Pues bien, ya entrado el nuevo milenio, de forma un tanto tímida empezó a desarrollarse un corpus normativo preocupado por afrontar cuestiones como el buen gobierno, la lucha contra la corrupción o la transparencia. Desde entonces, se fue creando un ecosistema de órganos de control y garantía para la supervisión de estos ámbitos (consejos de transparencia, agencias antifraude...). Ahora bien, el talón de Aquiles de esta normativa se situaba en cómo preservar su independencia, es decir, las garantías para que estos órganos pudieran cumplir con sus funciones sin influencia externa, ni directa ni indirecta, especialmente por parte de quienes tienen que ser controlados.
A este respecto, la normativa tanto nacional como autonómica solía reconocer dos garantías para la elección de quienes iban a dirigir los correspondientes órganos de control: exigir que la persona designada tuviera reconocido prestigio y competencia profesional en esas materias, y requerir mayorías cualificadas a nivel parlamentario para el nombramiento. Además, se establecieron en algunas normas unas limitadas garantías para preservar la autonomía material y presupuestaria de estos órganos. Debe señalarse que, desde la Unión Europea, el Tribunal de Luxemburgo viene reconociendo para órganos similares la exigencia de que los mismos disfruten de independencia funcional (no pueden estar sometidos a órdenes e instrucciones), ni puede amenazarse con la terminación anticipada del mandato de sus miembros, deben prevenirse los vínculos personales y organizativos con las autoridades que deben ser controladas y deben gozar de una cierta autonomía presupuestaria que les permita disponer de medios humanos y materiales suficientes.

Datos de señalamiento en capturas de pantalla y documentos:

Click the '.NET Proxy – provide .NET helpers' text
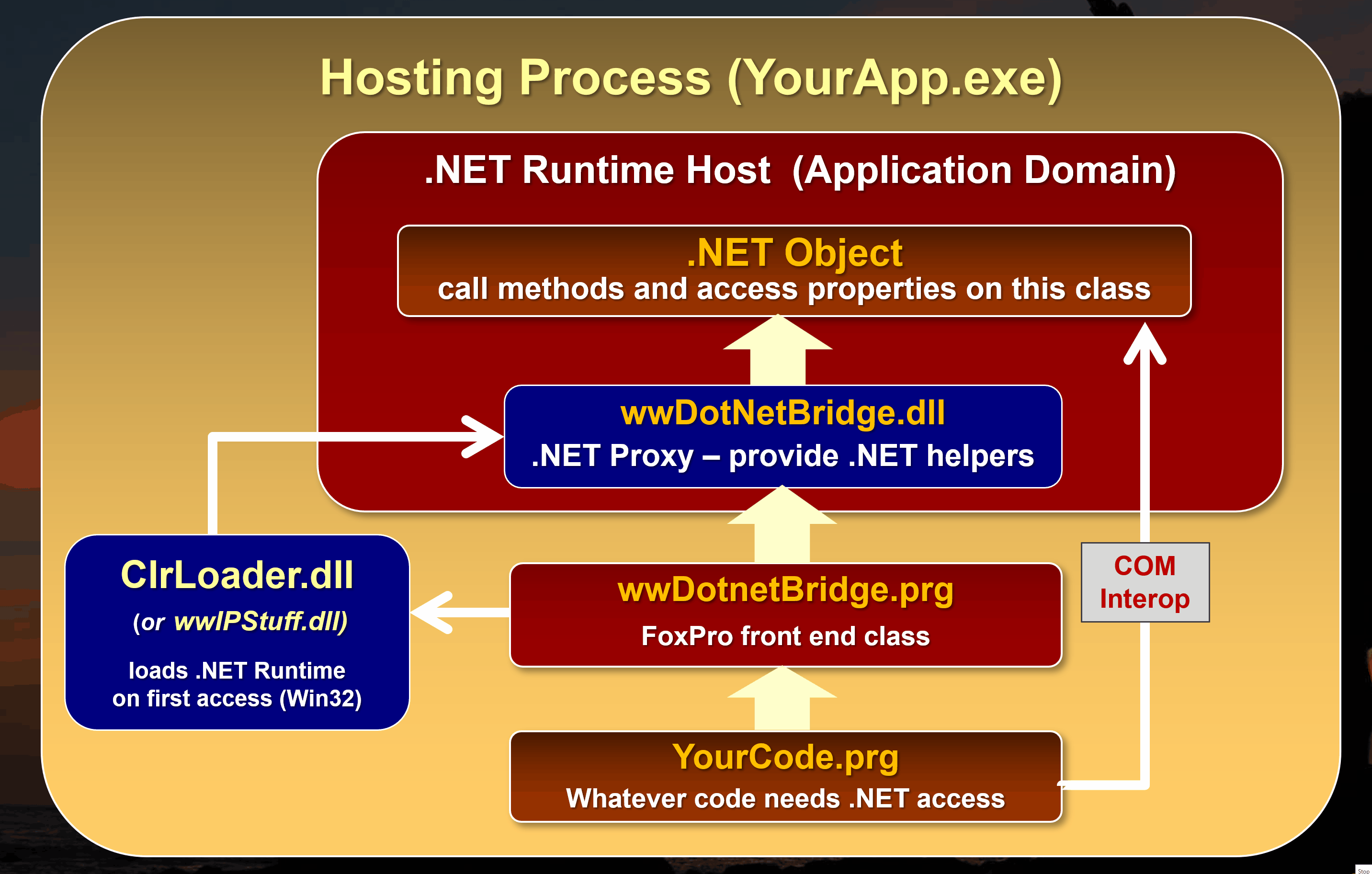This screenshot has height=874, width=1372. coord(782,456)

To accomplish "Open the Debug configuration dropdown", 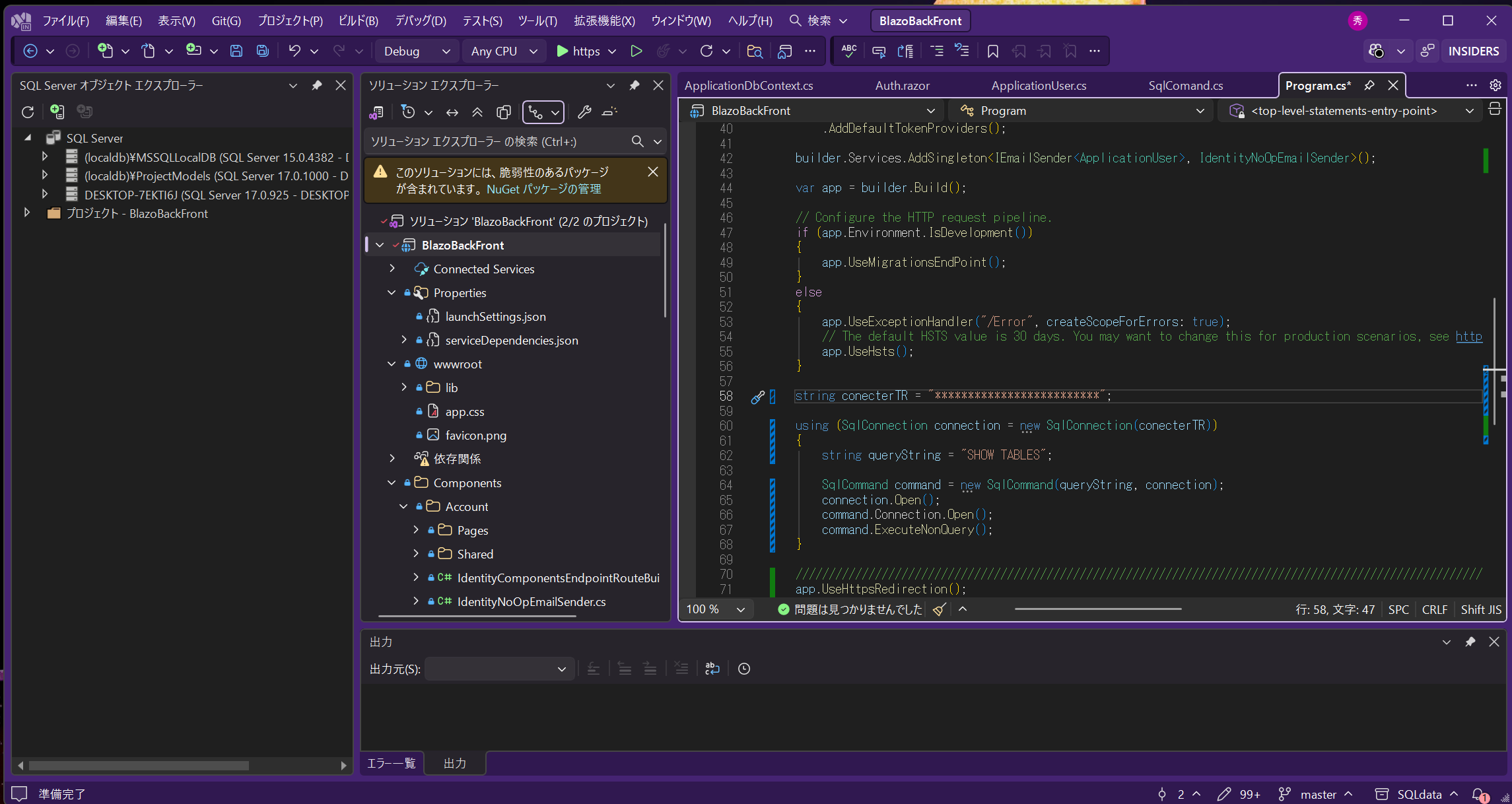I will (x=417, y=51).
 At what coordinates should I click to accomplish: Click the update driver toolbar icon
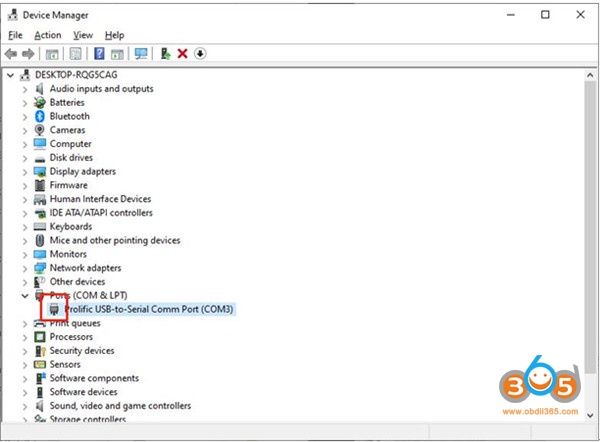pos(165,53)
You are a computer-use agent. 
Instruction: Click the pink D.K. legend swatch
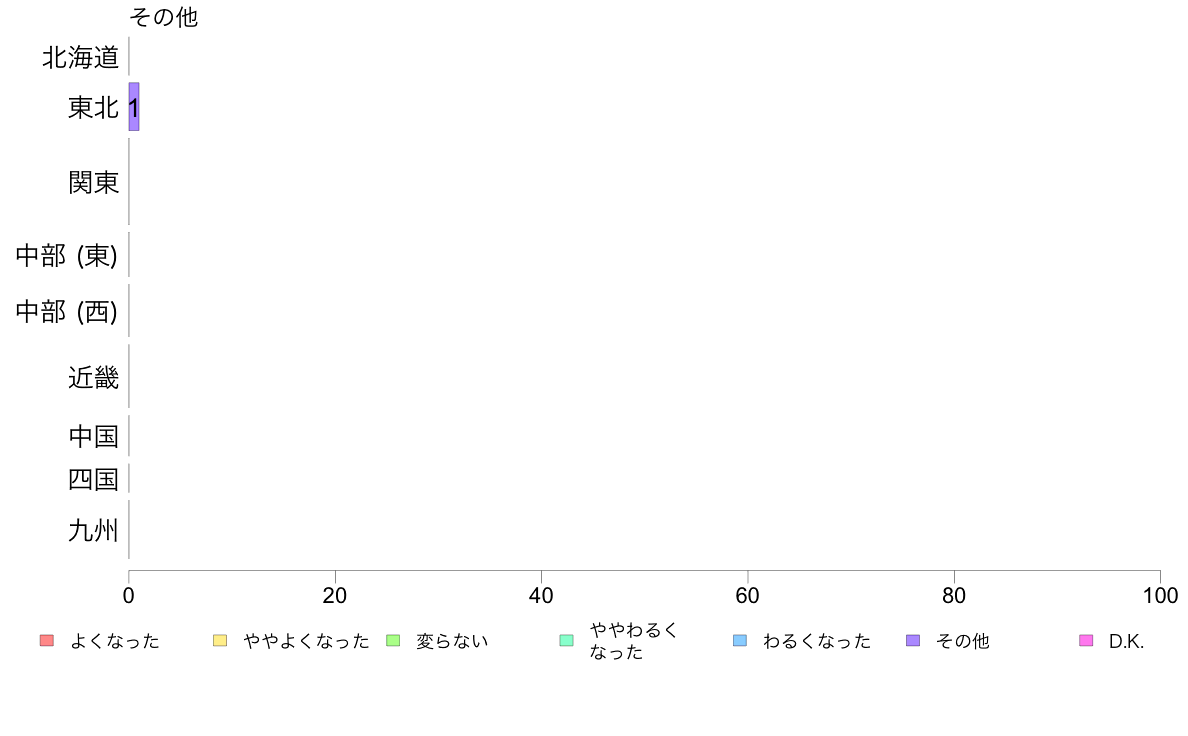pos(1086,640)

LISTA DE TAREAS:
**A)** Extrae de las filas cada línea que contenga la palabra "Click".
**B)** Prosigue el texto sobre la independencia de los órganos de control a partir de su última oración.
El texto y las filas son materiales independientes entre sí.

RESPUESTAS:
**A)**
Click the '.NET Proxy – provide .NET helpers' text
 At what coordinates should I click to accomplish: Click the update driver toolbar icon
Instruction: Click the pink D.K. legend swatch

**B)**
En 2014, en esa 'ola' regeneracionista marcada porque no había mayorías hegemónicas en la Región, fue cuando se aprobó en Murcia nuestra Ley de Transparencia, creando un Consejo para su garantía. Nació precariamente, sin apenas medios, pero los desvelos de su primer presidente, Pepe Molina, entregado a la causa con afán quijotesco, evidenciaron cómo un órgano de este tipo en manos de alguien independiente podía suponer un estorbo para quienes gobiernan sin mucha vocación de rendición de cuentas. Con su sucesión, comenzaron periodos turbulentos en su seno. De aquellos polvos, el lodo actual: la Asamblea, con los votos de PP y Vox, ha aprobado una reforma que acaba con el Consejo para crear un Comisionado de Transparencia, con la excusa de «reducir el aparato administrativo» y afrontar la «falta de operatividad» del Consejo.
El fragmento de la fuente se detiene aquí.